2022 Ponzi Scheme Discoveries and Sentences
2019 was a banner enforcement year for regulators that marked the reversal of a multi-year trend of declining Ponzi schemes, as at least 60 Ponzi schemes were uncovered that collectively involved more than $3 billion in investor funds. This momentum came to a screeching halt in March 2020 with COVID-19 and the lull carried into 2021, as the 34 schemes uncovered in 2021 marked a nearly 50% drop since just 2019 and was also the lowest number of schemes charged since 2008 - a time when Bernard Madoff was a respected Wall Street name. In addition to paralyzing or delaying regulatory investigations, the pandemic’s new normal also took its toll on sentences handed down to Ponzi schemers given the inability (at least initially) to schedule in-person sentencings. Just 22 sentences were handed down in 2020, with that number rising to 45 in 2021.
In total, 57 schemes were uncovered in 2022, meaning that a new scheme was uncovered about once every six days. This represented a nearly 70% jump from the 34 schemes discovered in 2021. Collectively, the 57 schemes represented an astounding $5.3 billion in investor funds - believed to be the highest number in the records kept by Ponzitracker in at least a decade. Indeed, the $5.3 billion in investor funds is over 500% higher than the $1 billion of investor funds caught up in 2020 Ponzi schemes. This was due to eight schemes involving at least $100 million in alleged losses - of which five of those schemes promised outsized returns linked to cryptocurrencies. Given the number of large schemes, the average scheme size was $94.1 million and the median size was $8.5 million. Roughly 40% of the 106 accused defendants called either Florida, Texas, New York, or California home, but 2022 also saw North Carolina have the third-highest number of citizens accused of a Ponzi scheme. One statistic that has remained remarkably consistent over the years? Men continued to make up nearly 90% of the accused Ponzi schemers.

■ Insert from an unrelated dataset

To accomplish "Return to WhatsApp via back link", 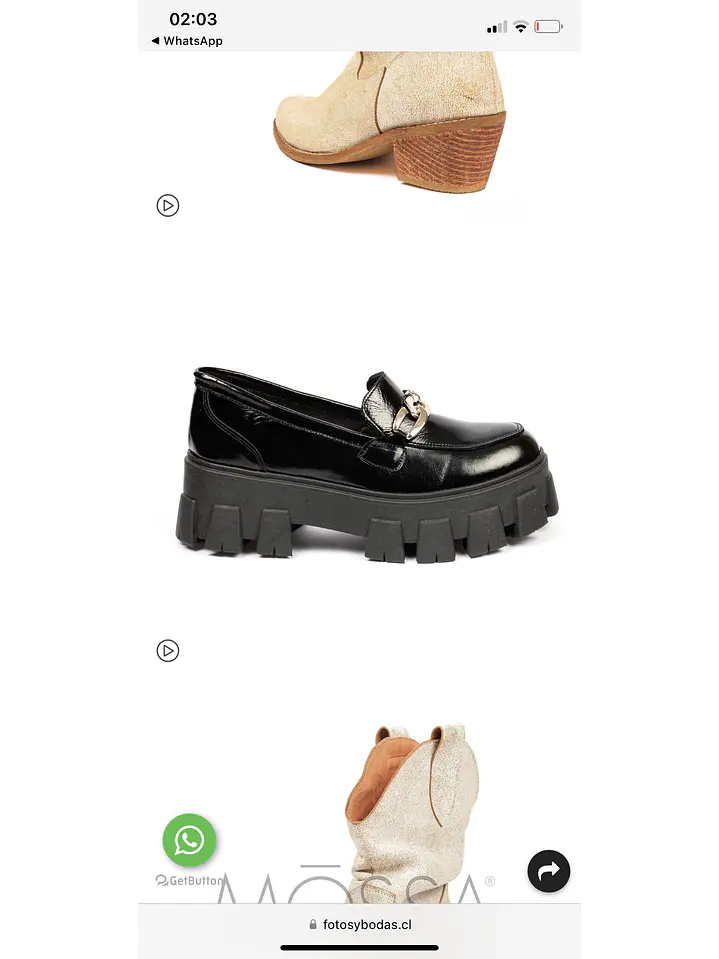I will [x=186, y=41].
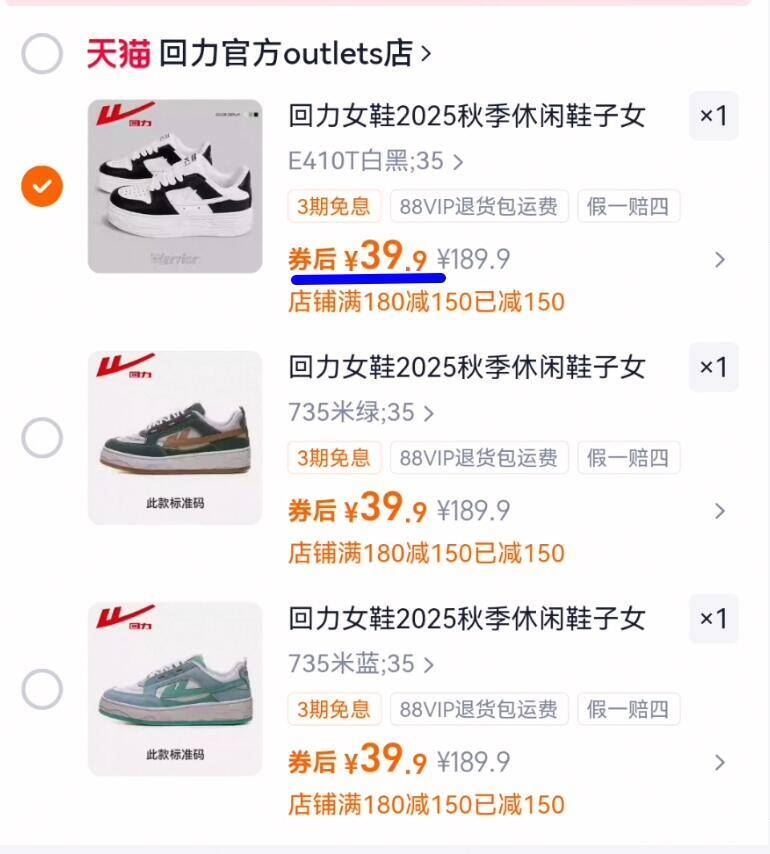Screen dimensions: 770x854
Task: Select the 735米蓝 shoes checkbox
Action: pos(40,687)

The number of sentences handed down to convicted Ponzi schemers also continued to rise, with 54 sentences doled out in 2022 which marked a 20% increase from the 45 sentences in 2021. These 54 sentences collectively represented nearly 600 years in prison, with the average sentence coming out to just over 131 months. The longest sentence was handed down to Texas resident James Nix, who received a 48-year sentence for carrying out a $6 million Ponzi scheme.
Cryptocurrency - A Trend?
One interesting takeaway from the data was that over 25% of the uncovered Ponzi schemes had a significant nexus to cryptocurrencies, many of which touted purported high returns from digital asset trading. Perhaps unsurprisingly, these schemes were more likely to have a worldwide reach and accordingly involved significant sums of money. Indeed, despite comprising approximately 25% of the discovered schemes in 2022, the total investor funds at risk in those crypto-related schemes was nearly $3 billion - over half of the total $5 billion for the 57 schemes busted in 2022. Given the swoon in cryptocurrency prices that began in mid-2022 as well as the continuing regulatory scrutiny, it may not be surprising to see this trend continue into 2023.